(SOURCE EXTRACT begins)

Approved research

Interactive Ensemble clustering for mixed data with application to mood disorders

University of Oregon

Lay summary

The aim of our project is to develop an innovative approach that utilizes large population datasets to improve the classification and diagnosis of mood disorders. This project is motivated by the hypothesis that the development of novel clustering methods will enable the identification of clinically significant structures with these large population data sets. Such an approach must overcome a large number of methodological challenges introduced by the complexity of the problem and the nature of large-scale health data, including complex and unknown structure, high dimensionality, heterogeneity, and a complex mixtures of variables The psychiatric community has recognized the critical need for a more precise, evidence-based approach for the diagnosis and treatment of mental illnesses. Mood disorders are the leading cause of disability worldwide; about 1 in 5 British adults will experience depression at some point in their lives. The proposed program paves the way for this vision by developing new algorithms and visual tools for precision classification and diagnosis. The rigorous identification of subgroups of individuals within heterogeneous populations will facilitate accurate and targeted diagnosis, and provide opportunity for personalized evidence-based interventions. We are developing a novel methodology for clustering that is based on an consensus approach that accounts for uncertainty in the population and clustering method. Various components of the project will entail methodology development, data cleaning and processing, application of methods to data, and interpretation of results. Different tasks require different expertise, all of which are present in the team, but each task is motivated and will connect to the data requested from the UK Biobank. The research will be undertaken at our various institutions, and we connect in bi-weekly meetings to discuss and facilitate progress. We are requesting access to the full cohort data.

(SOURCE EXTRACT ends)
(DATA begins)

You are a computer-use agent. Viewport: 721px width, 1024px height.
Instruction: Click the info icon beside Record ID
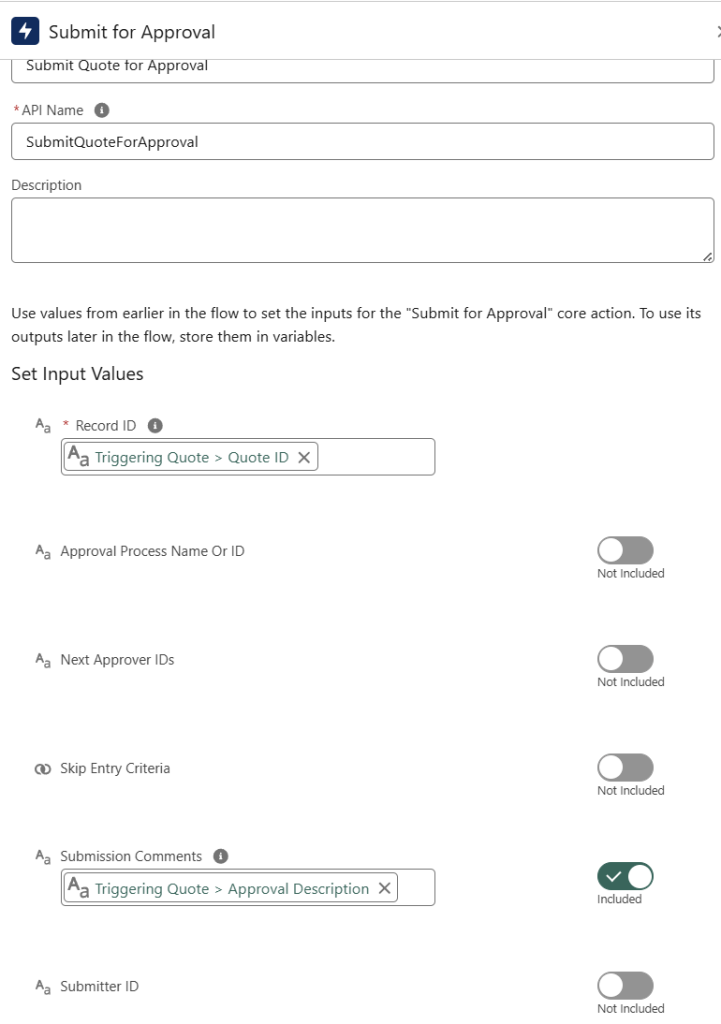(155, 425)
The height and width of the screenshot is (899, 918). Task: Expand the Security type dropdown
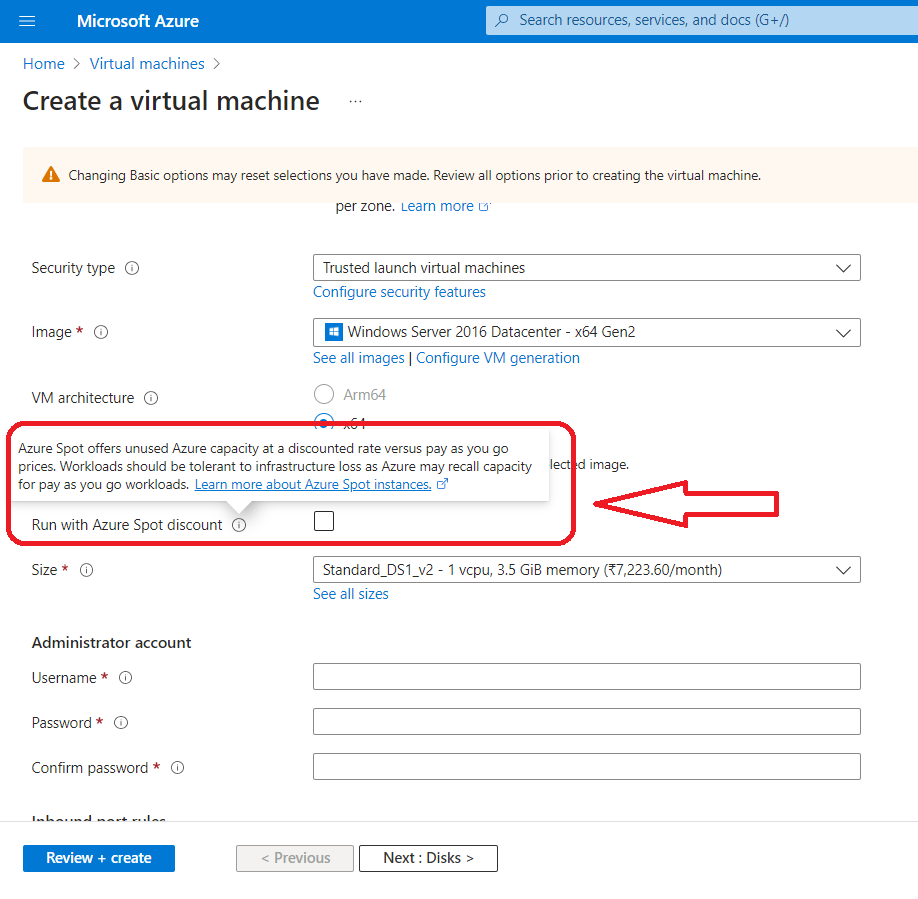click(x=586, y=268)
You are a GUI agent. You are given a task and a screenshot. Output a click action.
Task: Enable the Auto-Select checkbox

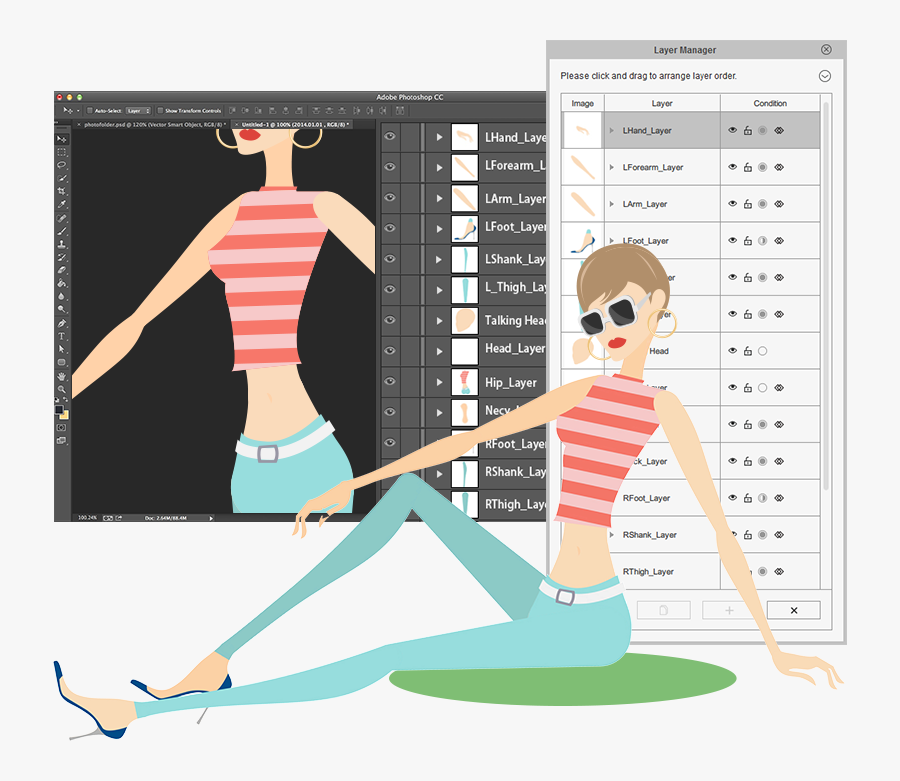tap(89, 110)
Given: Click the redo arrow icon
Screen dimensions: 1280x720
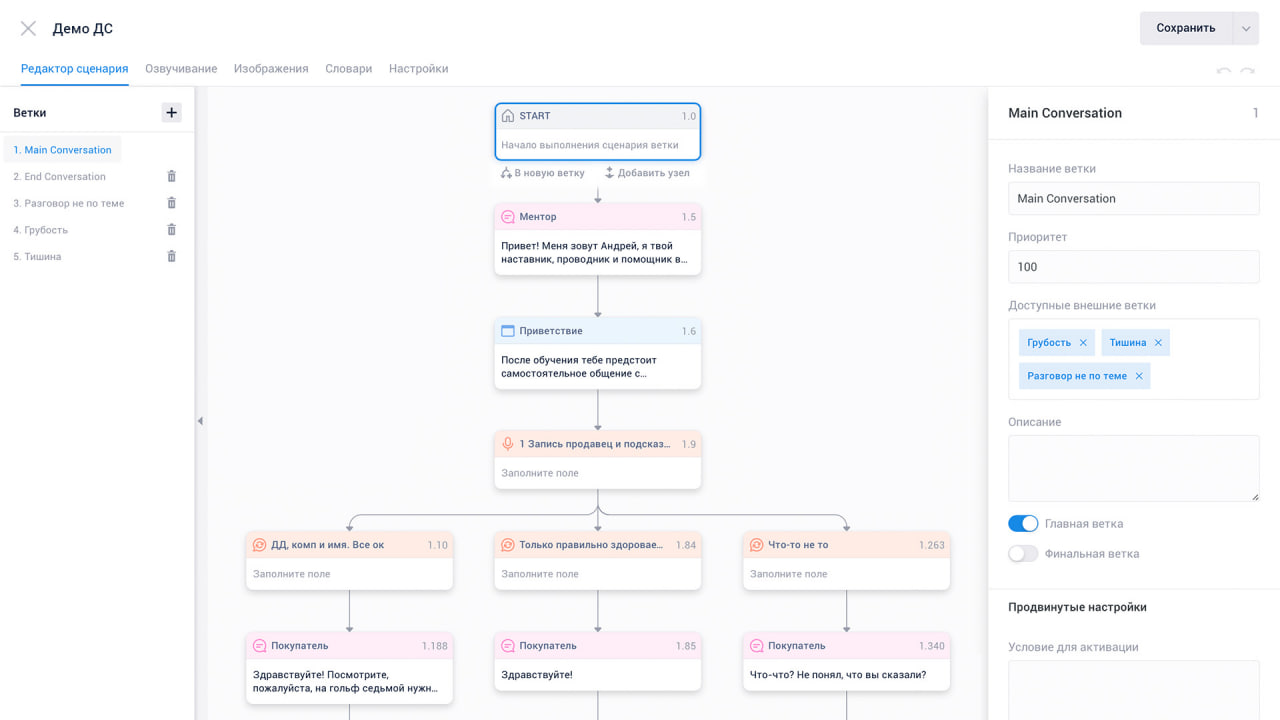Looking at the screenshot, I should pyautogui.click(x=1247, y=71).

(DATA ends)

◆ REQUIRED WORK
Reproduce the entire research summary word for word. Rely only on the research summary for this work.

◆ SOLUTION FOR THIS EXERCISE
Approved research

Interactive Ensemble clustering for mixed data with application to mood disorders

University of Oregon

Lay summary

The aim of our project is to develop an innovative approach that utilizes large population datasets to improve the classification and diagnosis of mood disorders. This project is motivated by the hypothesis that the development of novel clustering methods will enable the identification of clinically significant structures with these large population data sets. Such an approach must overcome a large number of methodological challenges introduced by the complexity of the problem and the nature of large-scale health data, including complex and unknown structure, high dimensionality, heterogeneity, and a complex mixtures of variables The psychiatric community has recognized the critical need for a more precise, evidence-based approach for the diagnosis and treatment of mental illnesses. Mood disorders are the leading cause of disability worldwide; about 1 in 5 British adults will experience depression at some point in their lives. The proposed program paves the way for this vision by developing new algorithms and visual tools for precision classification and diagnosis. The rigorous identification of subgroups of individuals within heterogeneous populations will facilitate accurate and targeted diagnosis, and provide opportunity for personalized evidence-based interventions. We are developing a novel methodology for clustering that is based on an consensus approach that accounts for uncertainty in the population and clustering method. Various components of the project will entail methodology development, data cleaning and processing, application of methods to data, and interpretation of results. Different tasks require different expertise, all of which are present in the team, but each task is motivated and will connect to the data requested from the UK Biobank. The research will be undertaken at our various institutions, and we connect in bi-weekly meetings to discuss and facilitate progress. We are requesting access to the full cohort data.